I am trying to remove some nested tags of xml represented as string using Python 3.8 and built in xml.dom.minidom. Result is surprising, parser removes only first or opened tag and leaves closed tag. Surely I am missing something, but I can't see what it is.
import xml.dom.minidom as xml
StringXML = "<root><test1><test2></test2></test1><test1><test2></test2></test1><test1><test2></test2></test1><test1><test2></test2></test1></root>"

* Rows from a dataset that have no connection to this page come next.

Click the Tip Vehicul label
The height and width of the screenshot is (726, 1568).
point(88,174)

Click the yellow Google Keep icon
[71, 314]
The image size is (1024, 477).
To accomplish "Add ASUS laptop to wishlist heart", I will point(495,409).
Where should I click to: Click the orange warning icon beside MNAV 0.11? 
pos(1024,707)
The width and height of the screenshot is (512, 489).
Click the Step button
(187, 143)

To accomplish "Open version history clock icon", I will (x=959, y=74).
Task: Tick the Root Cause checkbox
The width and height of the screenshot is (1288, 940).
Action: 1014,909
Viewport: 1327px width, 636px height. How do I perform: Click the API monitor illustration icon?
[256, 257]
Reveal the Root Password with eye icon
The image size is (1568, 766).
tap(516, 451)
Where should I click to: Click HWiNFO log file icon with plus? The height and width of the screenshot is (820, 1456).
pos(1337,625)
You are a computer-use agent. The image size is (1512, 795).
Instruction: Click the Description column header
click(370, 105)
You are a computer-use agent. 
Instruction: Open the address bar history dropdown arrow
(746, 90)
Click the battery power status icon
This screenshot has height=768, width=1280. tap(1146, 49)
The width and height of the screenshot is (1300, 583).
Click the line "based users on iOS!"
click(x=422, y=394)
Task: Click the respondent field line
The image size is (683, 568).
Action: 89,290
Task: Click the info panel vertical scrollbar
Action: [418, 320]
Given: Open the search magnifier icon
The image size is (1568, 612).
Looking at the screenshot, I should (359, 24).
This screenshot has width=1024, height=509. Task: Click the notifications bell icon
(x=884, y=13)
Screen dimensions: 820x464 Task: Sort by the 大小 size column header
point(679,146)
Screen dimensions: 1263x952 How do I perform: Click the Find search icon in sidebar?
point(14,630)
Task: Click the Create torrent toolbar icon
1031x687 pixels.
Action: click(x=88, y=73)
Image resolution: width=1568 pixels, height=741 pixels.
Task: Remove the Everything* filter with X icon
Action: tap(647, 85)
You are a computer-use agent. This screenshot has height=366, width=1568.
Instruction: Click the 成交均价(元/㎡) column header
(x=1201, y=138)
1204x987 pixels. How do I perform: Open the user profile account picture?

a = xml.parseString(StringXML)
num = 0
while (a.getElementsByTagName('test2').length > num):
if(a.getElementsByTagName('test2')[num]):
a.getElementsByTagName('test2')[num].parentNode.removeChild(a.getElementsByTagName('test2')[num])
a.getElementsByTagName('test2')[num].unlink()
num = num +1
print(a.toxml())
If you just want to remove all test2
elements, there is no need to increment a counter. Just iterate over the items returned by getElementsByTagName('test2')
.
import xml.dom.minidom as xml
StringXML = "<root><test1><test2></test2></test1><test1><test2></test2></test1><test1><test2></test2></test1><test1><test2></test2></test1></root>"
a = xml.parseString(StringXML)
for test2 in a.getElementsByTagName('test2'):
test2.parentNode.removeChild(test2)
# Need to add empty text node to get <test1></test1> serialization
for test1 in a.getElementsByTagName('test1'):
test1.appendChild(a.createTextNode(''))
print(a.toprettyxml())
Output:
<?xml version="1.0" ?>
<root>
<test1></test1>
<test1></test1>
<test1></test1>
<test1></test1>
</root>